EXERCISE:
Output every one of the rows below verbatim, with no changes to any line.

Saved data entries
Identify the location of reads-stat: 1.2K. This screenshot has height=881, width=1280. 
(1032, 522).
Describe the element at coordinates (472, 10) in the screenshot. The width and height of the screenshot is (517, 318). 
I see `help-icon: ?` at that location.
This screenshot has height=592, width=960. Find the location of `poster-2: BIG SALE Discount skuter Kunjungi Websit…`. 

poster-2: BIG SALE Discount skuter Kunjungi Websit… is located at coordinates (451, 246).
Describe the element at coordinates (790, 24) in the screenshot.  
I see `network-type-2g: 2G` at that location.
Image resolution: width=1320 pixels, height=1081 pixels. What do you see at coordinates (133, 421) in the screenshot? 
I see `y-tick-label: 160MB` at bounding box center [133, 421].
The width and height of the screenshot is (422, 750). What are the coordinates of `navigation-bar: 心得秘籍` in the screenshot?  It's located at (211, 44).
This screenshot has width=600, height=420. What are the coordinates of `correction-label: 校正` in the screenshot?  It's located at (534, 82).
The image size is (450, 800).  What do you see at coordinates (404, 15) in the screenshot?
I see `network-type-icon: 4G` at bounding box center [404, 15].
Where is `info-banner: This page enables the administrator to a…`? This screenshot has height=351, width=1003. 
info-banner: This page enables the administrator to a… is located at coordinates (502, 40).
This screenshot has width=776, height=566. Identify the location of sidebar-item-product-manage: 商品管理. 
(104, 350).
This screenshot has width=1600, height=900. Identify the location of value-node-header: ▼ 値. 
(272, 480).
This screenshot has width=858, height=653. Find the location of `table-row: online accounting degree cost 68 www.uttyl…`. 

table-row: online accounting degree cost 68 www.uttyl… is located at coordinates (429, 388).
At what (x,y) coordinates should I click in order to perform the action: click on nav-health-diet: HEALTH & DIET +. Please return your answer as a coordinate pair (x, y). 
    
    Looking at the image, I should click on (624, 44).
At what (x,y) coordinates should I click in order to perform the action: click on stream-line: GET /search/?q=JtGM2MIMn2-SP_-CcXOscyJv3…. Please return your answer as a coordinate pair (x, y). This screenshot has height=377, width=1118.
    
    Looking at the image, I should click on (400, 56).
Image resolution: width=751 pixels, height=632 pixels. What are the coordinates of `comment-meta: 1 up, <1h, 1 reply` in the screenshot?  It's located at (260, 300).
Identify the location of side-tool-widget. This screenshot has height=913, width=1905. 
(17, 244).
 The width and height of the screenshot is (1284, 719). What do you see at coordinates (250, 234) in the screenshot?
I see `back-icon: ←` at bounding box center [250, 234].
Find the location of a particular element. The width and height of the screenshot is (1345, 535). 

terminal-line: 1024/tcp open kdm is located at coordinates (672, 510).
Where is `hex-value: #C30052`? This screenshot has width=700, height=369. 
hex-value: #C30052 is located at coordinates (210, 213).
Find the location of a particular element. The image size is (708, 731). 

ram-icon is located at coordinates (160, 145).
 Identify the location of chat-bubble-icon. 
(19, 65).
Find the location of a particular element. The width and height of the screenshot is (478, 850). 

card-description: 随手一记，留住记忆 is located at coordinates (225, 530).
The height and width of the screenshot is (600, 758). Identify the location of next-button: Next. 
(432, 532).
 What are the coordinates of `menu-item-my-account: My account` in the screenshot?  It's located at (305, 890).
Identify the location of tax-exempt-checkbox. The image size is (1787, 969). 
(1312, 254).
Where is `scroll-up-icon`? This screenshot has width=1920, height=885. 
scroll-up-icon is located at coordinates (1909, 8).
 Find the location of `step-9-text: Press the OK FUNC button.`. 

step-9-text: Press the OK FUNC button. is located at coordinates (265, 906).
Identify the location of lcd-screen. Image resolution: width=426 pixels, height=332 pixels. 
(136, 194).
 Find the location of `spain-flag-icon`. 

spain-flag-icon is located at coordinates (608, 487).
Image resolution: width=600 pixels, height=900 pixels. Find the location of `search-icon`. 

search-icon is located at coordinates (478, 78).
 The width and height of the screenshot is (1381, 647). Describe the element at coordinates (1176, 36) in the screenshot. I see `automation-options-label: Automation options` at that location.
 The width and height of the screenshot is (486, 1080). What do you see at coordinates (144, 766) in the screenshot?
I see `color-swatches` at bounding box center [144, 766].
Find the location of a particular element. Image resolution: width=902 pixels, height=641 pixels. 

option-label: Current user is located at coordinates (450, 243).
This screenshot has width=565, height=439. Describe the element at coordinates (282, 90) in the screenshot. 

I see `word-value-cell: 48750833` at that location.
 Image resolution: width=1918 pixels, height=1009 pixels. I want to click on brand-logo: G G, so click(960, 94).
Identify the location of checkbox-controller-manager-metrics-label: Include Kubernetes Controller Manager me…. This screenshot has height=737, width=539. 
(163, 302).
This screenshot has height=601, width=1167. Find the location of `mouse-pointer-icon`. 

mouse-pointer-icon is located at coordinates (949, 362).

EXERCISE ANSWER:
Identify the location of reads-stat: 1.2K. This screenshot has height=881, width=1280. 
(1032, 522).
Describe the element at coordinates (472, 10) in the screenshot. The width and height of the screenshot is (517, 318). 
I see `help-icon: ?` at that location.
This screenshot has height=592, width=960. Find the location of `poster-2: BIG SALE Discount skuter Kunjungi Websit…`. 

poster-2: BIG SALE Discount skuter Kunjungi Websit… is located at coordinates (451, 246).
Describe the element at coordinates (790, 24) in the screenshot.  
I see `network-type-2g: 2G` at that location.
Image resolution: width=1320 pixels, height=1081 pixels. What do you see at coordinates (133, 421) in the screenshot? 
I see `y-tick-label: 160MB` at bounding box center [133, 421].
The width and height of the screenshot is (422, 750). What are the coordinates of `navigation-bar: 心得秘籍` in the screenshot?  It's located at (211, 44).
This screenshot has width=600, height=420. What are the coordinates of `correction-label: 校正` in the screenshot?  It's located at (534, 82).
The image size is (450, 800).  What do you see at coordinates (404, 15) in the screenshot?
I see `network-type-icon: 4G` at bounding box center [404, 15].
Where is `info-banner: This page enables the administrator to a…`? This screenshot has height=351, width=1003. 
info-banner: This page enables the administrator to a… is located at coordinates (502, 40).
This screenshot has width=776, height=566. Identify the location of sidebar-item-product-manage: 商品管理. 
(104, 350).
This screenshot has width=1600, height=900. Identify the location of value-node-header: ▼ 値. 
(272, 480).
This screenshot has width=858, height=653. Find the location of `table-row: online accounting degree cost 68 www.uttyl…`. 

table-row: online accounting degree cost 68 www.uttyl… is located at coordinates (429, 388).
At what (x,y) coordinates should I click in order to perform the action: click on nav-health-diet: HEALTH & DIET +. Please return your answer as a coordinate pair (x, y). 
    
    Looking at the image, I should click on (624, 44).
At what (x,y) coordinates should I click in order to perform the action: click on stream-line: GET /search/?q=JtGM2MIMn2-SP_-CcXOscyJv3…. Please return your answer as a coordinate pair (x, y). This screenshot has height=377, width=1118.
    
    Looking at the image, I should click on (400, 56).
Image resolution: width=751 pixels, height=632 pixels. What are the coordinates of `comment-meta: 1 up, <1h, 1 reply` in the screenshot?  It's located at (260, 300).
Identify the location of side-tool-widget. This screenshot has height=913, width=1905. 
(17, 244).
 The width and height of the screenshot is (1284, 719). What do you see at coordinates (250, 234) in the screenshot?
I see `back-icon: ←` at bounding box center [250, 234].
Find the location of a particular element. The width and height of the screenshot is (1345, 535). 

terminal-line: 1024/tcp open kdm is located at coordinates (672, 510).
Where is `hex-value: #C30052`? This screenshot has width=700, height=369. 
hex-value: #C30052 is located at coordinates (210, 213).
Find the location of a particular element. The image size is (708, 731). 

ram-icon is located at coordinates (160, 145).
 Identify the location of chat-bubble-icon. 
(19, 65).
Find the location of a particular element. The width and height of the screenshot is (478, 850). 

card-description: 随手一记，留住记忆 is located at coordinates (225, 530).
The height and width of the screenshot is (600, 758). Identify the location of next-button: Next. 
(432, 532).
 What are the coordinates of `menu-item-my-account: My account` in the screenshot?  It's located at (305, 890).
Identify the location of tax-exempt-checkbox. The image size is (1787, 969). 
(1312, 254).
Where is `scroll-up-icon`? This screenshot has width=1920, height=885. 
scroll-up-icon is located at coordinates (1909, 8).
 Find the location of `step-9-text: Press the OK FUNC button.`. 

step-9-text: Press the OK FUNC button. is located at coordinates (265, 906).
Identify the location of lcd-screen. Image resolution: width=426 pixels, height=332 pixels. 
(136, 194).
 Find the location of `spain-flag-icon`. 

spain-flag-icon is located at coordinates (608, 487).
Image resolution: width=600 pixels, height=900 pixels. Find the location of `search-icon`. 

search-icon is located at coordinates (478, 78).
 The width and height of the screenshot is (1381, 647). Describe the element at coordinates (1176, 36) in the screenshot. I see `automation-options-label: Automation options` at that location.
 The width and height of the screenshot is (486, 1080). What do you see at coordinates (144, 766) in the screenshot?
I see `color-swatches` at bounding box center [144, 766].
Find the location of a particular element. Image resolution: width=902 pixels, height=641 pixels. 

option-label: Current user is located at coordinates (450, 243).
This screenshot has width=565, height=439. Describe the element at coordinates (282, 90) in the screenshot. 

I see `word-value-cell: 48750833` at that location.
 Image resolution: width=1918 pixels, height=1009 pixels. I want to click on brand-logo: G G, so click(960, 94).
Identify the location of checkbox-controller-manager-metrics-label: Include Kubernetes Controller Manager me…. This screenshot has height=737, width=539. 
(163, 302).
This screenshot has height=601, width=1167. Find the location of `mouse-pointer-icon`. 

mouse-pointer-icon is located at coordinates (949, 362).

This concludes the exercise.